Task requirements ▸ All lines below starting at the one that holds "Click the Importance of Sleep title text" and ending at the one that holds "Viewport: 1316px width, 740px" should be printed exactly, ends included. Pictures should not be printed, nor anything else.

Input data ▸
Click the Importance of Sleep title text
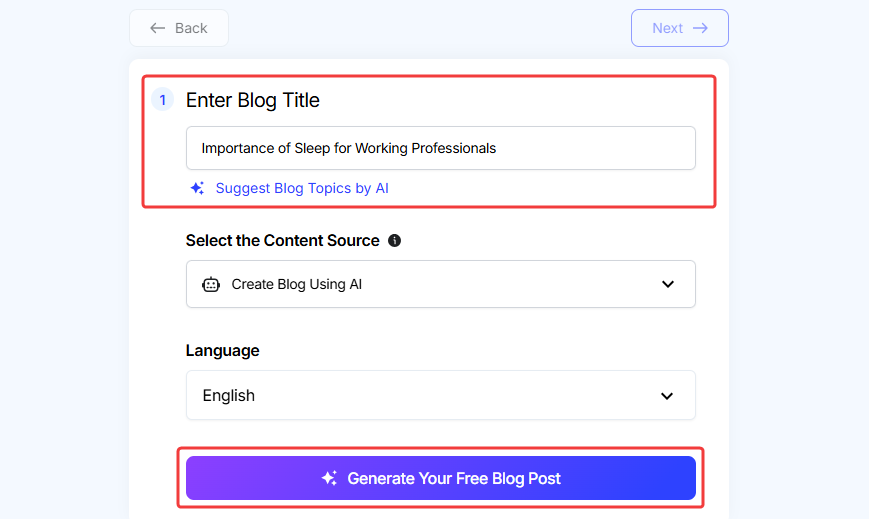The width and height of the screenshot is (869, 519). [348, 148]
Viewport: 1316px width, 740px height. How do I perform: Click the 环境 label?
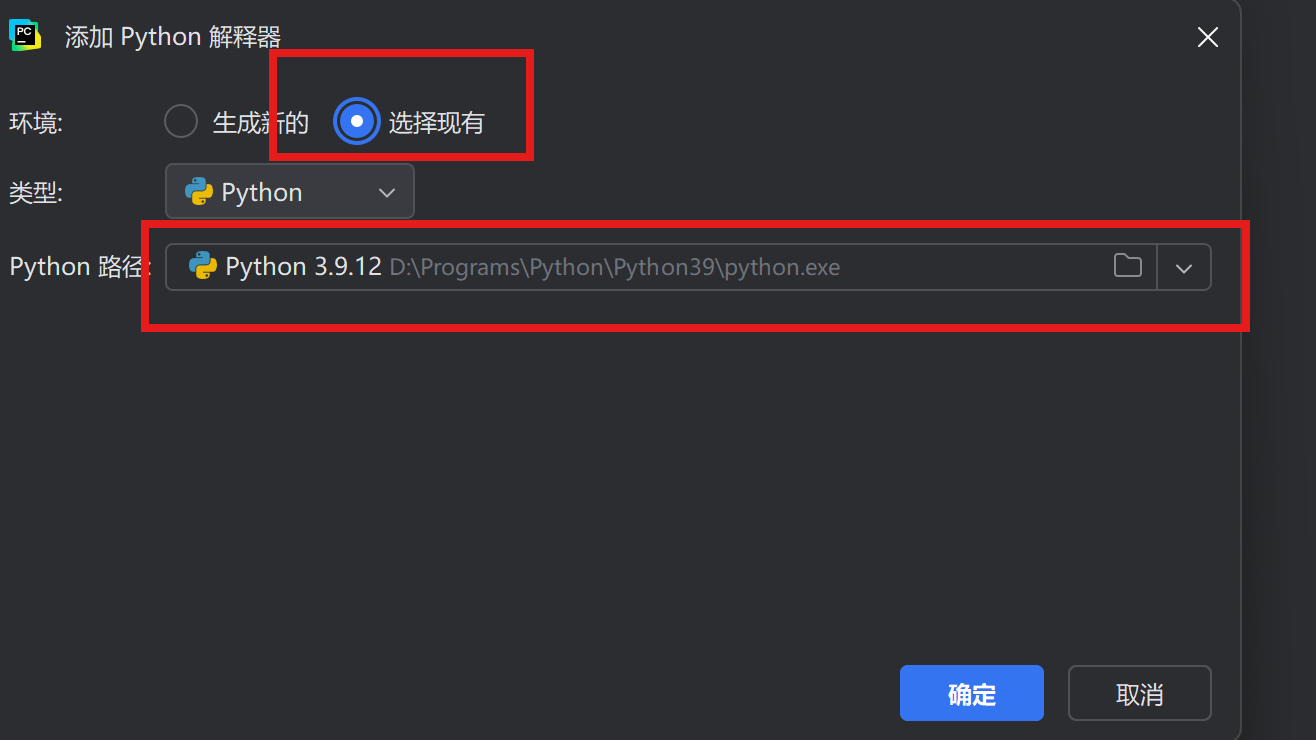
---
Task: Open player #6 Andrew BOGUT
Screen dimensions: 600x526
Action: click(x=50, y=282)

Solution ▸
Click the Importance of Sleep title text
The width and height of the screenshot is (869, 519). [348, 148]
Viewport: 1316px width, 740px height. How do I perform: Click the 环境 label?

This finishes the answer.